Greetings, fellow classmates! This piece will appear in the “Solutions” section of the next printing of Conservation Magazine. I urge you to check out the website and pick up a copy of the magazine if you have a chance!
The New Urban Watershed
Humans have a peculiar relationship with water: Water is essential for life (we are 60-70% water after all), yet we use and waste it with seemingly reckless abandon. Early settlements formed near abundant, fresh water supplies out of necessity (one can only carry so many buckets in a day). Modern human history with water began with the ancient Romans who brought us the grand aqueducts traversing the pastoral countryside of Europe. Those aqueducts carried fresh drinking water from distant places for use in the more urbanized areas, and now serve as beacons of prosperity and engineering ingenuity. Similarly, the Romans constructed elaborate systems to quickly and efficiently carry wastewater to distant places as far from the cities as possible.
Fast forward over a thousand years to the Industrial Revolution, our great period of modern technological advancement.

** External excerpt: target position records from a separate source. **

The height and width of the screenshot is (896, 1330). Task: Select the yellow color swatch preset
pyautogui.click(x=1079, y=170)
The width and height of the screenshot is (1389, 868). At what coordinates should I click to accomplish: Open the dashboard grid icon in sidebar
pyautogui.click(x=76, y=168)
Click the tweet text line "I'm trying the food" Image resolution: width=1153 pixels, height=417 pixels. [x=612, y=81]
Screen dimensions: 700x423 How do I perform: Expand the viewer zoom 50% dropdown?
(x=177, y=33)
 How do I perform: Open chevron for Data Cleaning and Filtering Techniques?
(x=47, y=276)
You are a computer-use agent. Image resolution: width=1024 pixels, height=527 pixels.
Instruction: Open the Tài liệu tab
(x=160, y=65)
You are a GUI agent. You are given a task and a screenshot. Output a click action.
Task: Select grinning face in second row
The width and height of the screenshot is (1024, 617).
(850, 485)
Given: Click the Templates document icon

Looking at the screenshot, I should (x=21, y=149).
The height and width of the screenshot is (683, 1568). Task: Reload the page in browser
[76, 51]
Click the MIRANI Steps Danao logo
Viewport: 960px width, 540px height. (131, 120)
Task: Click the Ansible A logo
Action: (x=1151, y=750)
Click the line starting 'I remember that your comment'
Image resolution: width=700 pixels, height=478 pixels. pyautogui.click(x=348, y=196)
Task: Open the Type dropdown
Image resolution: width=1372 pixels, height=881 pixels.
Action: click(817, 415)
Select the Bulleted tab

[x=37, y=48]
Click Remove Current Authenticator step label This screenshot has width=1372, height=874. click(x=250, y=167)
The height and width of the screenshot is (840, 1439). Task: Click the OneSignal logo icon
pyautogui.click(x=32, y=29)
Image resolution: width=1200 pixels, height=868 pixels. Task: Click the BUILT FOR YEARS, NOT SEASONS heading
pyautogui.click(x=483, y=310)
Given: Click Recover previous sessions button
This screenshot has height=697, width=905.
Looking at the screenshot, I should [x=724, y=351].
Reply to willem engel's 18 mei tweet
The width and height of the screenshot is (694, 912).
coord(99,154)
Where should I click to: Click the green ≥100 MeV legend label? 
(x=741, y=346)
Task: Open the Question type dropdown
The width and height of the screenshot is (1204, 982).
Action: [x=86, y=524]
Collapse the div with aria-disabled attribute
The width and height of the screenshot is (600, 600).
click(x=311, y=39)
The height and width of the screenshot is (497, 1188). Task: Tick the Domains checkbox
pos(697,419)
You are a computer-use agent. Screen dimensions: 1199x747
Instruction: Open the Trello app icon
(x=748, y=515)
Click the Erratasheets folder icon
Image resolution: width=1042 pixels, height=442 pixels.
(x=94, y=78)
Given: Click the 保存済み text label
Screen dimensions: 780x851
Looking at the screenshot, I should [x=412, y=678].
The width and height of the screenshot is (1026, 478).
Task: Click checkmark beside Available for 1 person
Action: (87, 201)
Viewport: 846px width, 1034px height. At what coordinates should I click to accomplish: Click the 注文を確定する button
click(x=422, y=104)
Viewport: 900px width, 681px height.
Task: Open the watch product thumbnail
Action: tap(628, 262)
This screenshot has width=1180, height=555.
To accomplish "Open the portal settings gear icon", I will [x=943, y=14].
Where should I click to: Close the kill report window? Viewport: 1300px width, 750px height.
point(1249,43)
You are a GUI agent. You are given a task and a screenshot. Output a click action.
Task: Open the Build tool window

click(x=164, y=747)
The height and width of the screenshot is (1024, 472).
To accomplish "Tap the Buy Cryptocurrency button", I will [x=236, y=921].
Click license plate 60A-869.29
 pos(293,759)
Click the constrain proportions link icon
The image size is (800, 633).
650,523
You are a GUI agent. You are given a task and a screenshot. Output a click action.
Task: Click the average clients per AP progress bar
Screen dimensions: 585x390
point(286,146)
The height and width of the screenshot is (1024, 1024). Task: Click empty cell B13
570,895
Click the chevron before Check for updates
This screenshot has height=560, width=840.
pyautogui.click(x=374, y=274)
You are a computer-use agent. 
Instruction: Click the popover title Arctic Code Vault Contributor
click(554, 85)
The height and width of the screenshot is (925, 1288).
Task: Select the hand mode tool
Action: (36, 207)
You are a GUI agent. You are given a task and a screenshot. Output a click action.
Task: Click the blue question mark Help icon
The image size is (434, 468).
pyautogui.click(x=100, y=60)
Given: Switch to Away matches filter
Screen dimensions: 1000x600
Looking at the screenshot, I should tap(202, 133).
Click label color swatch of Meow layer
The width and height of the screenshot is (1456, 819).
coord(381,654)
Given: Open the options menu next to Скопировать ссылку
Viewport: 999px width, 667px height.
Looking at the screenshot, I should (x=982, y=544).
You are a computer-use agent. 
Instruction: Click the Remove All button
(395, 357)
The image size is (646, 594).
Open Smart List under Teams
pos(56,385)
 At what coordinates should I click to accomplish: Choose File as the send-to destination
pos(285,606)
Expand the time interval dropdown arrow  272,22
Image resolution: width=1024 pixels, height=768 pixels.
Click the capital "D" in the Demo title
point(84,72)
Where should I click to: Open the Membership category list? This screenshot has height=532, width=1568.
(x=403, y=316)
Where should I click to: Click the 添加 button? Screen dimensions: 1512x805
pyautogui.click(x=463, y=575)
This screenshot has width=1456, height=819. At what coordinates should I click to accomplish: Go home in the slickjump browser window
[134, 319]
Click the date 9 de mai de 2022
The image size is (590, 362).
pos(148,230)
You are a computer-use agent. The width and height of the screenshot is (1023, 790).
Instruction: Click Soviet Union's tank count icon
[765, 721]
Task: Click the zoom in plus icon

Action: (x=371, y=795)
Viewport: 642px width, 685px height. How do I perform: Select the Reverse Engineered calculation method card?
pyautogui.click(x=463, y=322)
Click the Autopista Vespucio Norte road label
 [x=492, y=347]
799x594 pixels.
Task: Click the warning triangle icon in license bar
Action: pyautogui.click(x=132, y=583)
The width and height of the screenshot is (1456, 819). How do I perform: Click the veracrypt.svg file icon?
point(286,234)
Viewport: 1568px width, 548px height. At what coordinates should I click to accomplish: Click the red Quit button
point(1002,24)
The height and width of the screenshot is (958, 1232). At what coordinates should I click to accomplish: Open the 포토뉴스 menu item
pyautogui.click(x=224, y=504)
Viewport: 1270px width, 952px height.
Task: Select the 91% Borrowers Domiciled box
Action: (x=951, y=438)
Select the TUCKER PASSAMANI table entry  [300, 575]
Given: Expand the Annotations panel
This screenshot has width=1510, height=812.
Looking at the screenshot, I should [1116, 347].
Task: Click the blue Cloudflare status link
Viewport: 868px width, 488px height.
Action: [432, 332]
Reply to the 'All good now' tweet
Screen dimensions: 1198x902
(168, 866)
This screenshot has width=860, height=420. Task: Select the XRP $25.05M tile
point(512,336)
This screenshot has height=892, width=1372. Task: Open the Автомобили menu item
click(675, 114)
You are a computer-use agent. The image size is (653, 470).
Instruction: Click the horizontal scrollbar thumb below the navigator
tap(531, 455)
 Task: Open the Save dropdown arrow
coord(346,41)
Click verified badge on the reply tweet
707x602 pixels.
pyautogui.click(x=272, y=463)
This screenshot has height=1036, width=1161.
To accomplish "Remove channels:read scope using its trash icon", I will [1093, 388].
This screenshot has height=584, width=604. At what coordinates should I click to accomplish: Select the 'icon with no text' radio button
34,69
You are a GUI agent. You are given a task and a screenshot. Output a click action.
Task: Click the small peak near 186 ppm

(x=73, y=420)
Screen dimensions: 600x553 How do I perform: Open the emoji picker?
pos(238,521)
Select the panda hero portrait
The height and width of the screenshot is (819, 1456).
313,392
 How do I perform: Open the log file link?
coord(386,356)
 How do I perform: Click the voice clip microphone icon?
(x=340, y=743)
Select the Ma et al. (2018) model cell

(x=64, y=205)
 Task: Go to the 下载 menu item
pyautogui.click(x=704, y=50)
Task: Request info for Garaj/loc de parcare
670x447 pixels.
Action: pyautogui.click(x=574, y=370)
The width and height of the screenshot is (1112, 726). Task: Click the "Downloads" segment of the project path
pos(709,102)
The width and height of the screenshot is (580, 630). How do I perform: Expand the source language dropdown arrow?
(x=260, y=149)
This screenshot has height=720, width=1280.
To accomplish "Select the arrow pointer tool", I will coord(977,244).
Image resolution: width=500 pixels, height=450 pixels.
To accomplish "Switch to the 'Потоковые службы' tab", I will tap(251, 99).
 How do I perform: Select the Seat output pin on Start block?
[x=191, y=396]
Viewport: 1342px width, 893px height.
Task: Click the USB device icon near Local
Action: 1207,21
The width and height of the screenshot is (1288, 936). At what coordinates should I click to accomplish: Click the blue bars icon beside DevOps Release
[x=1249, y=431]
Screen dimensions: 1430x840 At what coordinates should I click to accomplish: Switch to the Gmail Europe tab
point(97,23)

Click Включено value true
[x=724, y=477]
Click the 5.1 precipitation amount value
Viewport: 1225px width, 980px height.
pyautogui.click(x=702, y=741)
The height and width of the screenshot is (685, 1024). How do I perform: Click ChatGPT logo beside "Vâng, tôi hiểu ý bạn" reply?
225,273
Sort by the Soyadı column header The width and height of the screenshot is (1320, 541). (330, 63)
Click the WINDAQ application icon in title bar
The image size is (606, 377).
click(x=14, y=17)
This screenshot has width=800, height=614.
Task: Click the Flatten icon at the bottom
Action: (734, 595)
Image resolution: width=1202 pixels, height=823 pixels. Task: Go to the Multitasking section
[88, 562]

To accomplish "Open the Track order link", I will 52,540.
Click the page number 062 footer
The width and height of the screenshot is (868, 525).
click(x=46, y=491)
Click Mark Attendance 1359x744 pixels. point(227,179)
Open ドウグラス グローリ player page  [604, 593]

During this time, we developed improved water treatment processes (where would we be without disinfection?), but we needed not bother improving water conveyance infrastructure. We humbly took the effective model of the Romans and expanded it. Heck, if it isn’t broke, make it bigger! Supplying water from increasingly distant places became the norm, and cities sprung up in places formerly known as deserts. We tapped the Colorado. We channeled the Sierra Nevada snowmelt. We dammed the Columbia.
And what do we do with the water that has traveled so far and cost so much money and human effort? We usually do not even give it a moment’s thought. Water comes in, water goes out, and I am just a passive intermediary who may or may not actually use the water.
For millennia the natural wonder of the hydrologic cycle has hypnotized us into thinking plentiful fresh water is and always will be readily available, literally at my fingertips with the turn of a faucet. But, with the immense inertia of climate change most certainly in motion and urban populations expanding at exponential clips, the time is now for cities to rethink the far-reaching exurban sprawl of water supply systems.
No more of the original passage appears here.